Dynamic Resource Allocation for better device usage efficiency


Introduction
Dynamic Resource Allocation(DRA) is a new feature in Kubernetes to address the pain point of managing assignment of hardware devices like GPUs in a better fashion. This can be understood as higher level generalization of storage allocation pattern in K8s using apis like StorageClass, PV and PVC. Similar to them, you’ll have DeviceClass, ResourceClaimTemplate and ResourceClaim. I have tried this feature with the help of dra-example-driver created by kubernetes-sigs
The Need for DRA
Since the AI boom, there is an increased focus in K8s to address the painpoints of AI/ML workloads. One such problem is k8s ability to allocate GPUs and schedule pods in the node that have GPU, resource sharing between pods etc. This feature is not just limited to GPUs but also for other hardware like network interfaces for which one has to rely on solutions like multus.

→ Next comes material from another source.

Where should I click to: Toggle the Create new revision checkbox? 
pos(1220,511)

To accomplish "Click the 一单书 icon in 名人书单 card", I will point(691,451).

The DRA is a step in right direction to address the gap in the synchrony of hardware and pod that uses it.
How it works?
Here is how Kubernetes documentation defines the APIs
ResourceClaim
Describes a request for access to resources in the cluster, for use by workloads. For example, if a workload needs an accelerator device with specific properties, this is how that request is expressed. The status stanza tracks whether this claim has been satisfied and what specific resources have been allocated.
ResourceClaimTemplate
Defines the spec and some metadata for creating ResourceClaims. Created by a user when deploying a workload. The per-Pod ResourceClaims are then created and removed by Kubernetes automatically.
DeviceClass
Contains pre-defined selection criteria for certain devices and configuration for them. DeviceClasses are created by a cluster administrator when installing a resource driver. Each request to allocate a device in a ResourceClaim must reference exactly one DeviceClass.
ResourceSlice
Used by DRA drivers to publish information about resources (typically devices) that are available in the cluster.
DeviceTaintRule
Used by admins or control plane components to add device taints to the devices described in ResourceSlices.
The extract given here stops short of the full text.